Simulation of methane emissions from tropical wetlands and rice paddies in the Community Land Model (CLM4)-CN: Introduction and preliminary results

Methane (CH4) is the second most abundant greenhouse gas in the troposphere next to carbon dioxides. Although wetlands are thought to be the single largest source of atmospheric CH4, estimates vary from 80 to 260 Tg annually. Similarly, rice paddies are one of the largest anthropogenic sources, but methane emission rates have been estimated to be 20 to 120 Tg/year. The large uncertainty in the global methane budget is associated with poor understanding of environmental controls on methane production, oxidation, and transport through aerenchyma.

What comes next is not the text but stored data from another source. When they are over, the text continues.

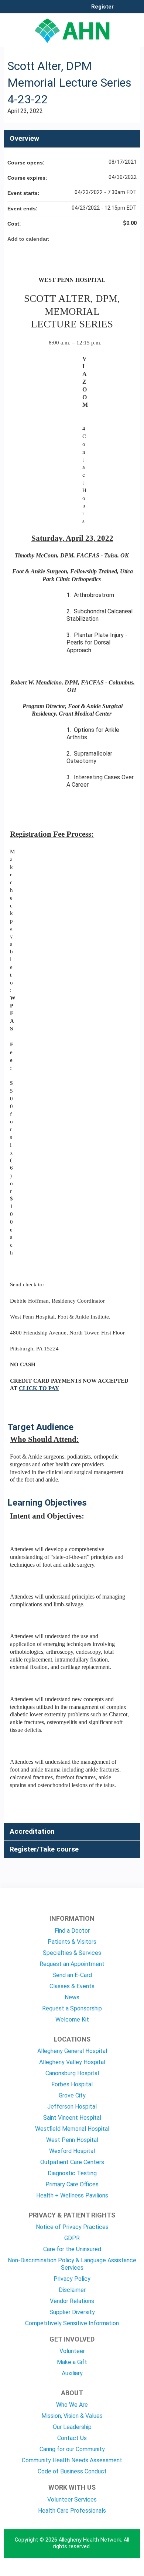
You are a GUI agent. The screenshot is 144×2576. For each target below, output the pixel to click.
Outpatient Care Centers (72, 2162)
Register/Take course (44, 1849)
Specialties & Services (72, 1952)
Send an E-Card (72, 1975)
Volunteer (72, 2351)
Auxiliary (72, 2373)
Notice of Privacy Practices (72, 2226)
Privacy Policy (72, 2278)
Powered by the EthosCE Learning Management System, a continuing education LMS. (114, 2570)
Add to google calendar (102, 239)
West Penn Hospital (72, 2139)
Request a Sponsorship (72, 2008)
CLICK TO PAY (39, 1388)
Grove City (72, 2095)
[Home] (72, 28)
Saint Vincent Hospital (72, 2117)
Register (102, 7)
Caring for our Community (72, 2449)
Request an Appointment (72, 1963)
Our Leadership (72, 2426)
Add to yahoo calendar (111, 239)
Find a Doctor (72, 1930)
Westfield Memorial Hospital (72, 2128)
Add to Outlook (130, 239)
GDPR (72, 2238)
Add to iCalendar (121, 238)
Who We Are (72, 2404)
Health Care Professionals (72, 2510)
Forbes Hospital (72, 2084)
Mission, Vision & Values (72, 2415)
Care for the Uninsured (72, 2249)
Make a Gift (72, 2362)
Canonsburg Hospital (72, 2073)
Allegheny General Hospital (72, 2051)
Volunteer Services (72, 2499)
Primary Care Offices (72, 2184)
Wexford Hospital (72, 2151)
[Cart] (122, 11)
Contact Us (72, 2438)
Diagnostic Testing (72, 2173)
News (72, 1997)
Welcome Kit (72, 2019)
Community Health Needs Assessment (72, 2460)
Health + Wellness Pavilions (72, 2195)
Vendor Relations (72, 2301)
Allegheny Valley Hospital (72, 2062)
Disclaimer (72, 2289)
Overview (24, 138)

Very few methane models have included all of these environmental controls, including climatic and hydrologic conditions, soil temperature, water table positions, soil pH, redox potential, and plant functional type, in predicting methane emissions. The goal of this paper is to help resolve the large uncertainty in methane emissions from wetlands and rice paddies by developing a process-based methane model that includes several environmental factors. This process-based model is coupled to the Community Land Model 4.0 (CLM4)-CN. A new pH function and a new redox potential function have been incorporated into the model to calculate methane production. The model is also forced with satellite fractional inundation and rice paddy fraction in order to further constrain the current global methane budget. Model simulations will be compared with both field measurements and other models’ estimates of global methane budgets. Sensitivity analysis will be conducted and several most important controls on methane emissions will be discussed.